Lynch's Irish Pub F.C. (usually known by the shortened name, Lynch's F.C.) is an American amateur soccer team based in Jacksonville, Florida, United States. Founded in 1999, the team plays in the Beaches Adult Soccer League, part of Region III of the United States Adult Soccer Association.

The team plays its home games at Patton Park. The team's colors are green and white.

==History==
The team was founded in 1999 by soccer fans who frequented Lynch's Irish Pub in Jacksonville Beach, Florida. They were known as D. S. United until 2004, when the owners changed the name to Lynch's Irish Pub F.C. to reflect their history and their sponsorship arrangement with the pub. Lynch's played in the Beaches Adult Soccer League, a member of the United States Adult Soccer Association Region III group of leagues. In 2014 Beaches Adult Soccer League became a member of USSSA.

Lynch's has a distinguished history in the Lamar Hunt U.S. Open Cup, having qualified for the final stages of the tournament three times. As D. S. United, they qualified for their first Cup in 2003, but lost 4–1 in the first round to Raleigh CASL Elite of the USL Premier Development League. The newly monickered Lynch's qualified for the cup the a second time in 2007, topping their regional qualification group containing Dallas Roma and Saturn FC in the final round of tournament, before losing 2–0 to the Charlotte Eagles in the first round of the tournament proper.

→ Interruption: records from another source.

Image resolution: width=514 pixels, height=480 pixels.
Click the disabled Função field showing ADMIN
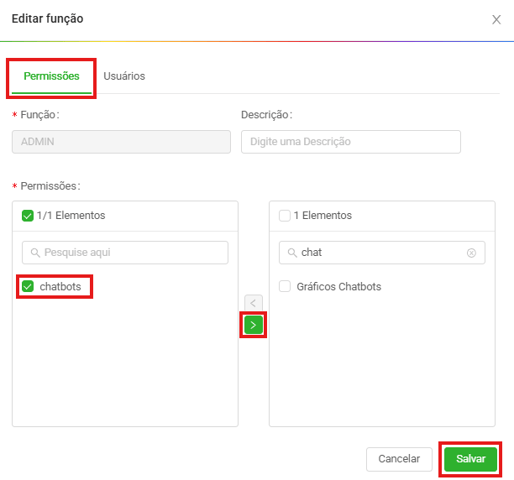coord(121,142)
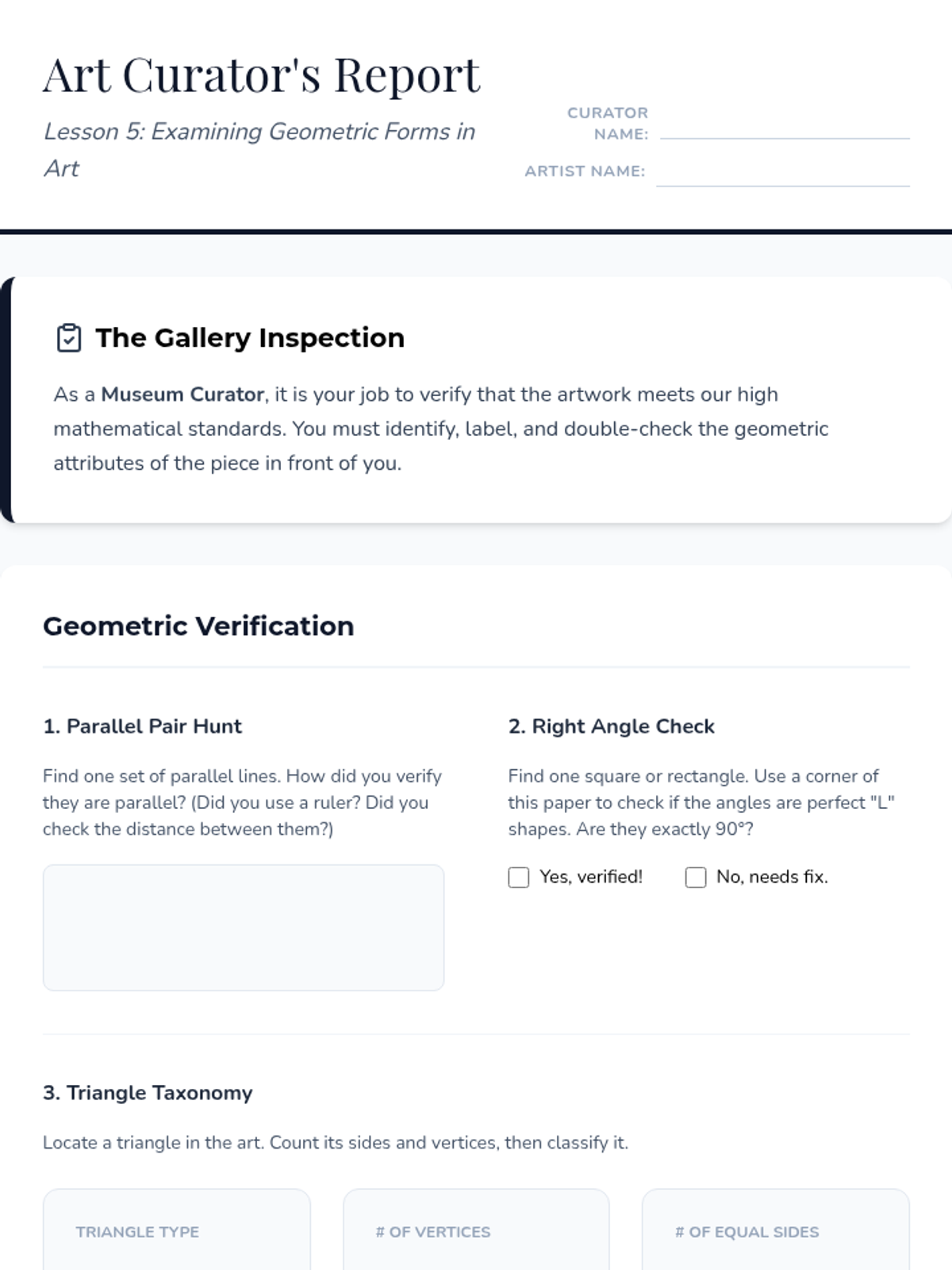Click the "3. Triangle Taxonomy" heading
Viewport: 952px width, 1270px height.
click(x=148, y=1093)
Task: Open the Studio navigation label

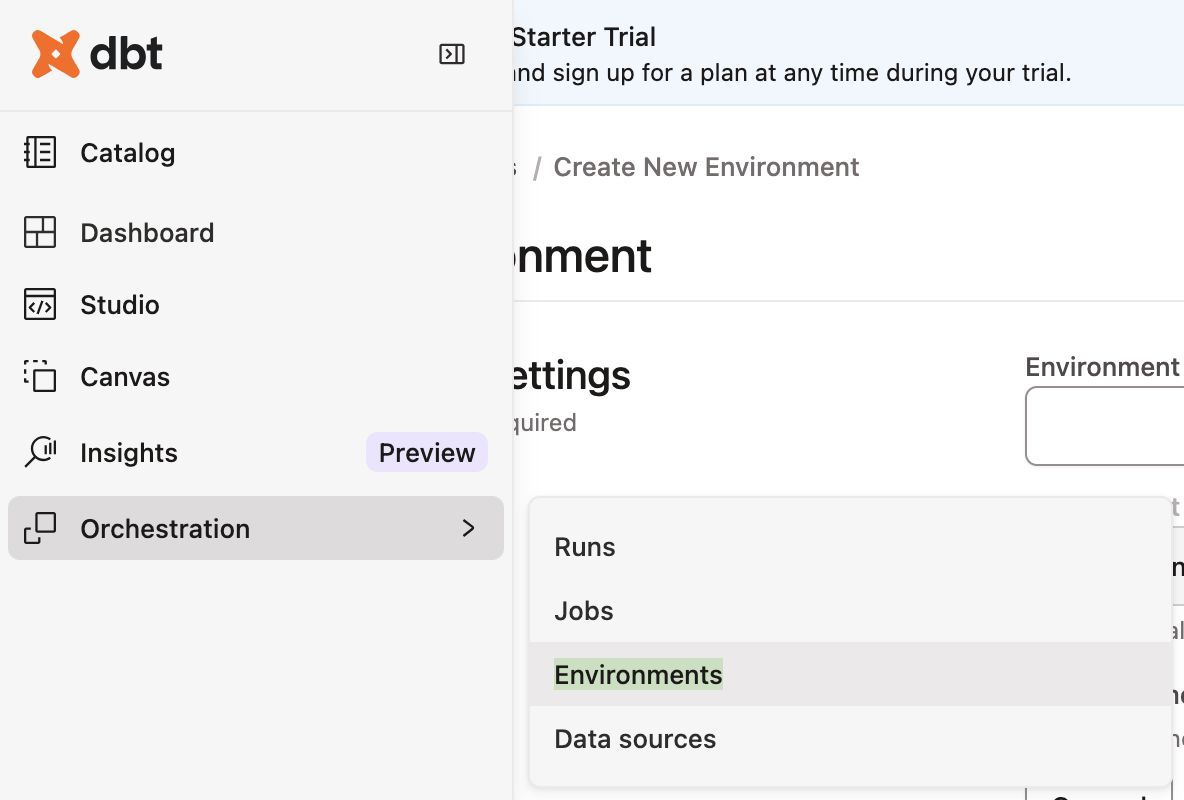Action: click(x=120, y=305)
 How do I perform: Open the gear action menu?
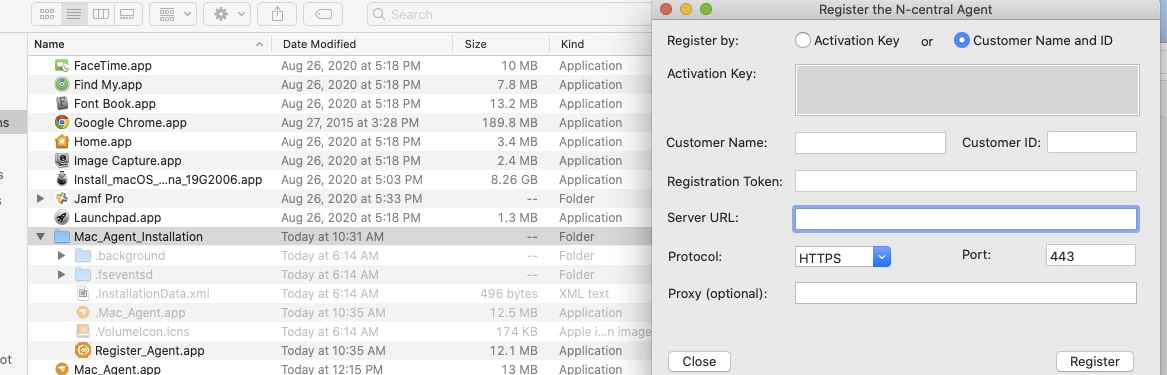pos(227,14)
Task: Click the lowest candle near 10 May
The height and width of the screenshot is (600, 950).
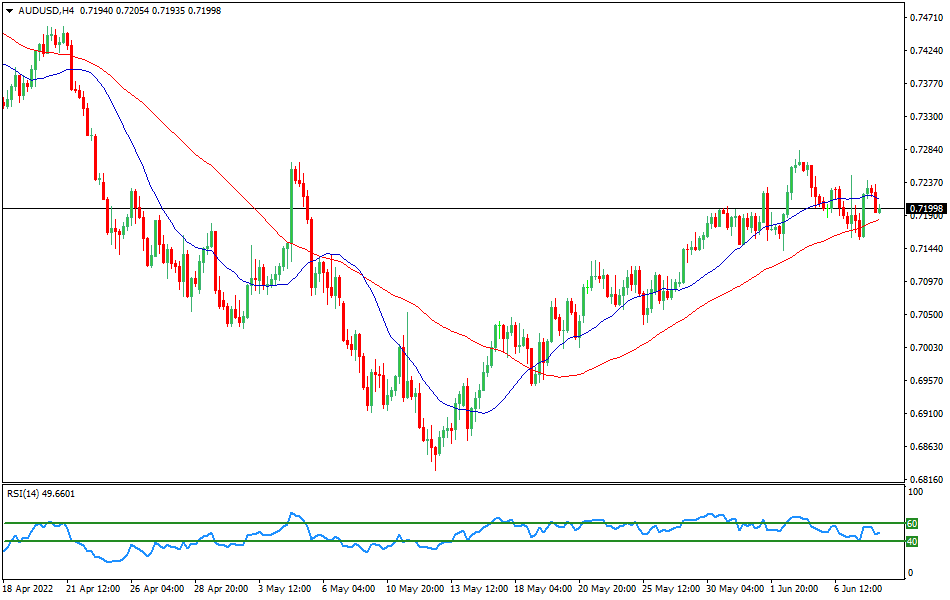Action: click(434, 450)
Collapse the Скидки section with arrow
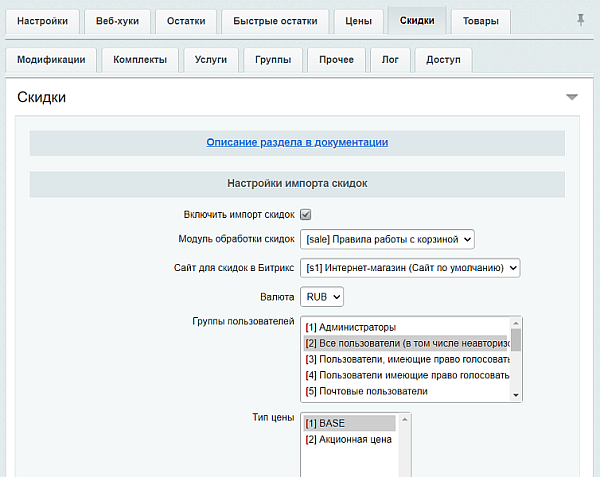This screenshot has height=477, width=600. coord(571,97)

Lynch's qualified for the final stages of the cup again in 2009, topping their regional qualifying group (that included Pumas FC, Baton Rouge Classics and Greenwood Wanderers), before losing 2–1 in the first round to USL First Division side Miami FC. Lynch's goal against Miami was scored by Tommy Krizanovic.

==Players==

===2009 USOC roster===

| No. | Pos. | Nation | Player |
|---|---|---|---|
| — | MF | TRI | Mikhail Awai |
| — | DF | USA | Steve Command |
| — | FW | USA | Hollis Donaldson |
| — | MF | USA | Patrick Gambone |
| — | DF | USA | Jacobi Goodfellow |
| — | MF | USA | Jonathan Jackson |
| — | DF | USA | Tony Kattreh |
| — | FW | CRO | Tommy Krizanovic |
| — | MF | USA | Wale Leyimu |

| No. | Pos. | Nation | Player |
|---|---|---|---|
| — | FW | USA | Jay Mainville |
| — | MF | USA | Rammy Nikansae |
| — | MF | USA | Mark Rowland |
| — | GK | USA | Joe Sanchez |
| — | MF | USA | Dominic Schell |
| — | DF | USA | Thomas Senecal |
| — | FW | USA | Tony Taylor |
| — | GK | USA | Greg Williams |

==Year-by-year==

| Year | Division | League | Regular season | Playoffs | Open Cup |
|---|---|---|---|---|---|
| 2003 | 5 | USASA |  |  | First Round |
| 2007 | 5 | USASA |  |  | First Round |
| 2009 | 5 | USASA |  |  | First Round |
| 2010 | 5 | USASA |  |  | Did not qualify |

==Head coaches==
- ECU Roberto Apunte (2007-2014)
- USA Moses Williams (2009)
- USA Patrick Cannon (2010–present)

==Stadia==
- Patton Park; Jacksonville, Florida (2007–present)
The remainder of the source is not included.